Insider Transaction Report

Form 4
Period: 2026-01-29
Transactions
  • Sale

    Class A Common Stock

    [F2][F4][F3][F1]
    2026-01-29$9.00/sh1,666,666$14,999,99413,859,953 total(indirect: Note)
Footnotes (4)
  • [F1]This statement is filed by the Reporting Persons: The Goldman Sachs Group, Inc. ("Goldman Sachs"); Goldman Sachs & Co. LLC; ("GS&Co."); Broad Street Principal Investments, L.L.C. ("BSPI"); Goldman Sachs Asset Management, L.P. ("GSAM LP"); West Street Strategic Solutions Fund I, L.P. ("West Street Fund I"); West Street Strategic Solutions Fund I-(C), L.P. ("West Street Fund I (C)"); WSSS Investments W, LLC, ("WSSS Fund W"); WSSS Investments X, LLC ("WSSS Fund X"); WSSS Investments I, LLC ("WSSS Fund I"); WSSS Investments U, LLC ("WSSS Fund U"); and West Street CT Private Credit Partnership, L.P. ("West Street CT PCP"). GS&Co. is a direct subsidiary of Goldman Sachs. GS&Co. is the manager of BSPI. West Street Fund I, West Street Fund I-(C), WSSS Fund W, WSSS Fund X, WSSS Fund I, WSSS Fund U, and West Street CT PCP (the "GS Funds") are investment vehicles managed by GSAM LP. GSAM LP is an indirect subsidiary of Goldman Sachs.
  • [F2]On January 29, 2026, pursuant to the terms of the Agreement and Plan of Merger, dated August 15, 2025, by and among the Issuer, EH Parent LLC ("Parent"), and EH MergerSub Inc., a wholly-owned subsidiary of Parent ("Merger Sub"), Merger Sub merged with and into the Issuer (the "Merger"), with the Issuer surviving the Merger. In the Merger, 1,666,666 shares of Class A Common Stock directly held in total by BSPI and the GS Funds were canceled and extinguished and automatically converted into the right to receive cash in an amount equal to $9.00 per share, without interest thereon, from the Issuer.

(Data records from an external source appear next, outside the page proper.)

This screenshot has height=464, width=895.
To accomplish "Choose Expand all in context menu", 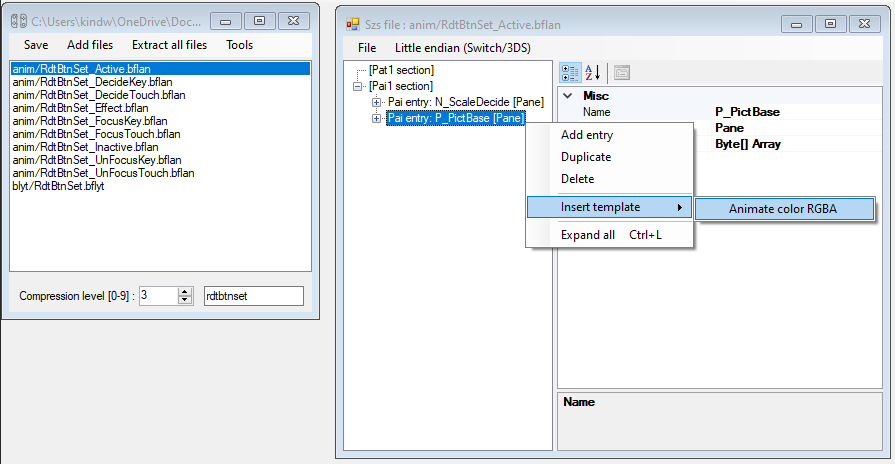I will (588, 235).
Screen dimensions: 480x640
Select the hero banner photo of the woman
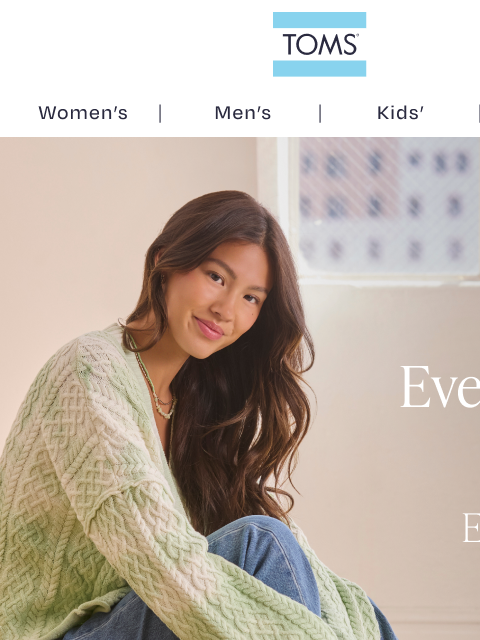click(240, 389)
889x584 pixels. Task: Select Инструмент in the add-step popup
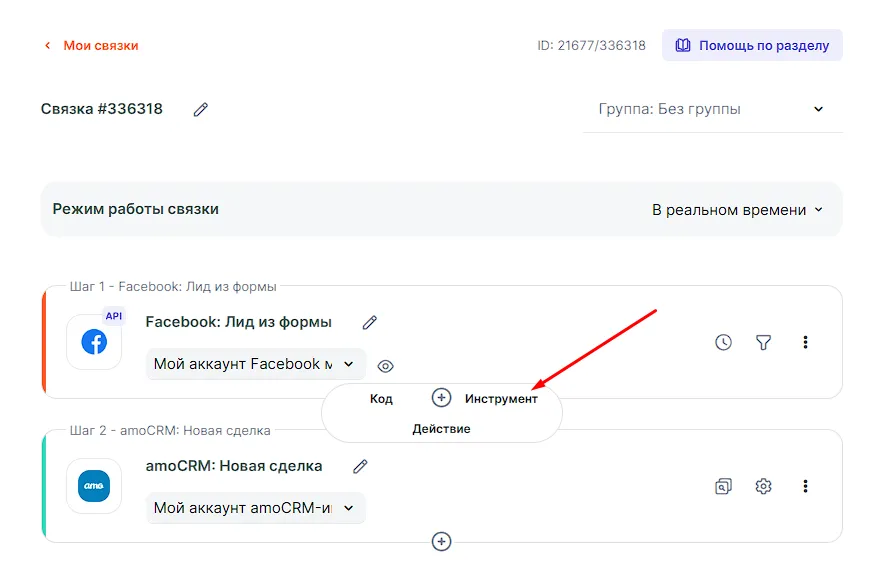(501, 399)
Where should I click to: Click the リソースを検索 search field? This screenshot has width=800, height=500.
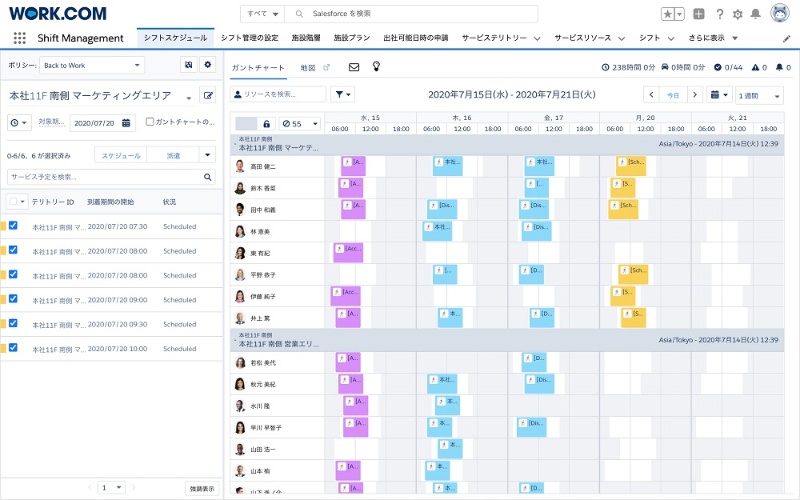pos(279,94)
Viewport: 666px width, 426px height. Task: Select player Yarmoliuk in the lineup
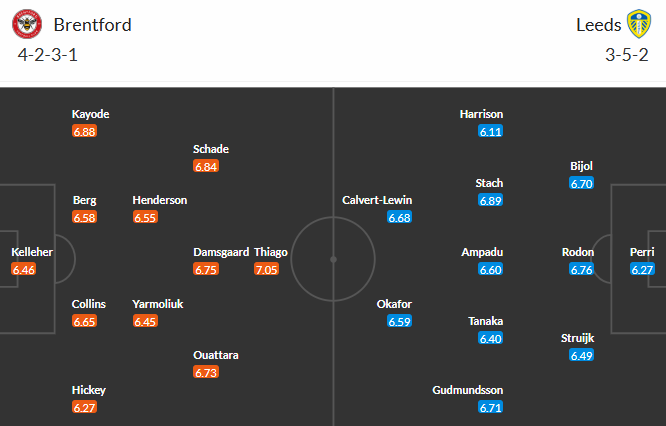[x=158, y=304]
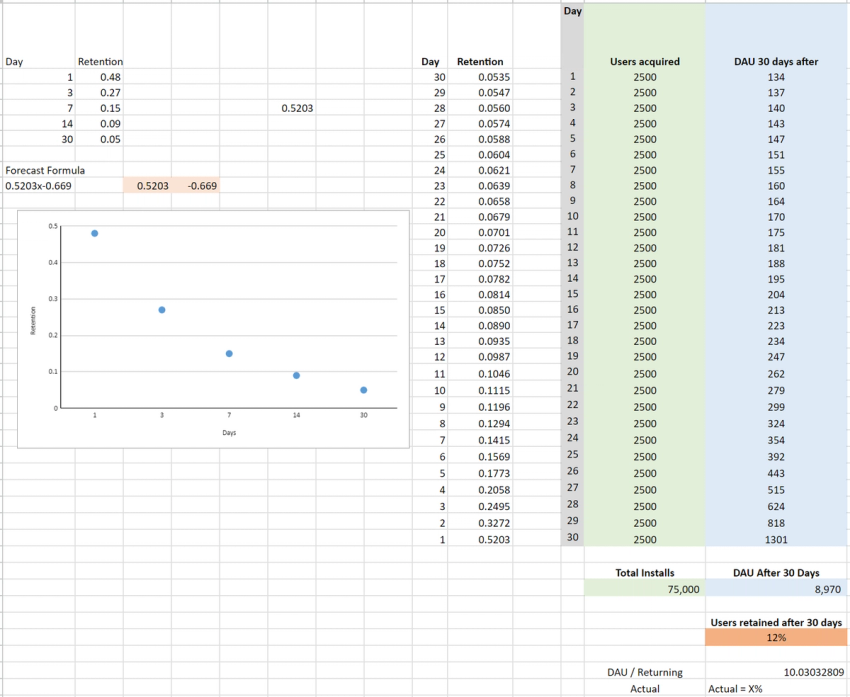Click the first 2500 Users acquired cell

pyautogui.click(x=644, y=76)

Specifically, the number of shares cancelled for the right to receive the merger consideration were as follows: BSPI (122,404 shares); West Street Fund I (609,920 shares); West Street Fund I (C) (59,930 shares); WSSS Fund W (750,838 shares); WSSS Fund X (28,276 shares); WSSS Fund I (31,784 shares); WSSS Fund U (33,975 shares); and West Street CT PCP (29,539 shares).
  • [F3]Following the Merger, BSPI and the GS Funds directly held in total 13,859,953 shares of Class A Common Stock as follows: BSPI (1,017,906 shares); West Street Fund I (5,072,084 shares); West Street Fund I (C) (498,377 shares); WSSS Fund W (6,243,946 shares); WSSS Fund X (235,144 shares); WSSS Fund I (264,319 shares); WSSS Fund U (282,532 shares); and West Street CT PCP (245,645 shares).
  • [F4]Each of the Reporting Persons disclaims beneficial ownership of the securities reported herein except to the extent of its pecuniary interest therein, if any, and this report shall not be deemed an admission that any such Reporting Person is the beneficial owner of, or has any pecuniary interest in, such securities for purposes of Section 16 of the Exchange Act, or for any other purpose.